= Corked bat =

Illegally modified baseball bat

In baseball, a corked bat is a specially modified baseball bat that has been filled with cork or other less dense substances to make the bat lighter. A lighter bat gives a hitter a quicker swing and may improve the hitter's timing. Despite popular belief that corking a bat creates a "trampoline effect" which causes a batted ball to travel farther, physics researchers and the Mythbusters have shown this is not the case. In Major League Baseball, modifying a bat with foreign substances and using it in play is illegal and subject to ejection and further punishment.

==Construction==
To cork a bat, a hole approximately 1/2 in in diameter is drilled down through the thick end of the bat roughly 6 in deep. Crushed cork, bouncy balls, sawdust, or other similar material is compacted into the hole and the end is typically patched up with glue and sawdust. However, this weakens the bat's structural integrity and makes it more susceptible to breakage, even more so if the cork is placed beyond six inches into the bat. Corked bats are sometimes discovered when they break during the moment of impact upon hitting a baseball.

==Major League Baseball==
Using a corked bat in Major League Baseball is in violation of Rule 6.03 (a)(5), which states

A batter is out for illegal action when:

(5) He uses or attempts to use a bat that, in the umpire's judgment, has been altered or tampered with in such a way to improve the distance factor or cause an unusual reaction on the baseball. This includes bats that are filled, flat-surfaced, nailed, hollowed, grooved or covered with a substance such as paraffin, wax, etc.

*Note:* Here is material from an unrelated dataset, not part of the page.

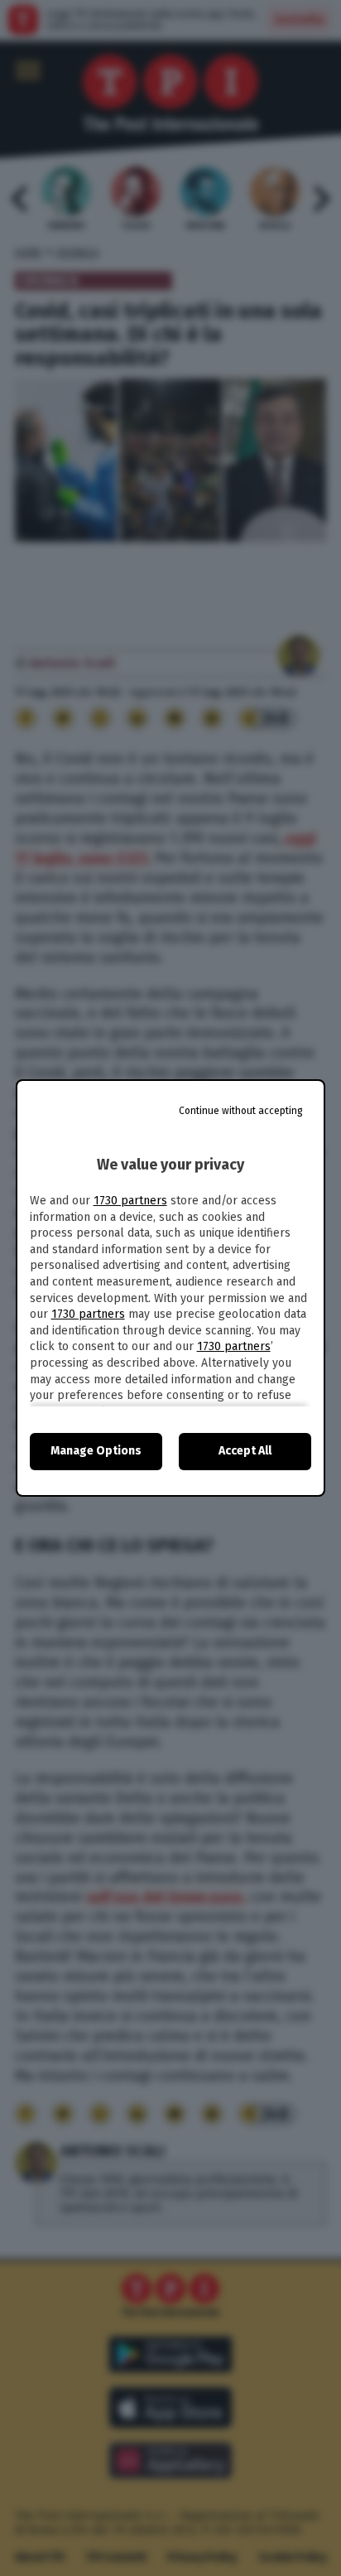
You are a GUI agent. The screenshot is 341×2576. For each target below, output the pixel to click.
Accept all (245, 1451)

It has been a popular belief that the material used to cork a bat creates a "trampoline effect", causing a ball hit with a corked bat to travel further than one hit with an uncorked bat. Research has shown this not to be the case. Another perceived advantage of using a corked bat is its effect on the bat's weight. Corking a bat causes it to be lighter, which in turn allows the batter to swing it more quickly. However, the reduction in weight negatively affects the velocity of the ball as it leaves the bat, effectively cancelling out the advantage gained from a quicker bat speed. A lighter bat can, however, create an advantage by letting the batter delay a swing for a fraction of a second, which would allow for more accuracy.

===History of use===
Since 1970, six players have been caught using corked bats. The following table summarizes these events:

| Player | Team | Date | Suspension | Offense | Reason given | Ref. |
|---|---|---|---|---|---|---|
| Sammy Sosa | Chicago Cubs | June 3, 2003 | Eight games | Corked bat | Bat was meant to only be used in batting practice |  |
| Wilton Guerrero | Los Angeles Dodgers | June 1, 1997 | Eight games, fined $1,000 | Corked bat | None |  |
| Chris Sabo | Cincinnati Reds | July 29, 1996 | Seven games; Reds fined $25,000 | Corked bat | Borrowed bat from unnamed teammate |  |
| Albert Belle | Cleveland Indians | July 15, 1994 | Seven games | Corked bat | None |  |
| Billy Hatcher | Houston Astros | August 31, 1987 | Ten days | Corked bat | Borrowed bat from pitcher (Dave Smith) meant only for batting practice |  |
| Graig Nettles | New York Yankees | September 7, 1974 | No suspension | Six super balls in bat | Received bat as a gift from a fan |  |

Nettles avoided a suspension after explaining that the bat was given to him by a fan. Hatcher had used a teammate's bat after his own shattered, and was backed up on that claim by his manager, Hal Lanier. Sabo also denied knowledge that his bat had been tampered with, moreover the bat audibly cracked on a foul ball before breaking, leading the broadcast crew to question whether Sabo would have knowingly risked continuing to use a cracked illegal bat. On the flip side, Guerrero chased bat pieces after his lumber shattered, a rather unusual reaction, and later admitted to using it intentionally the prior few months. Belle's teammates broke into the umpire's room and swapped the bat with an innocent one, but were caught doing so.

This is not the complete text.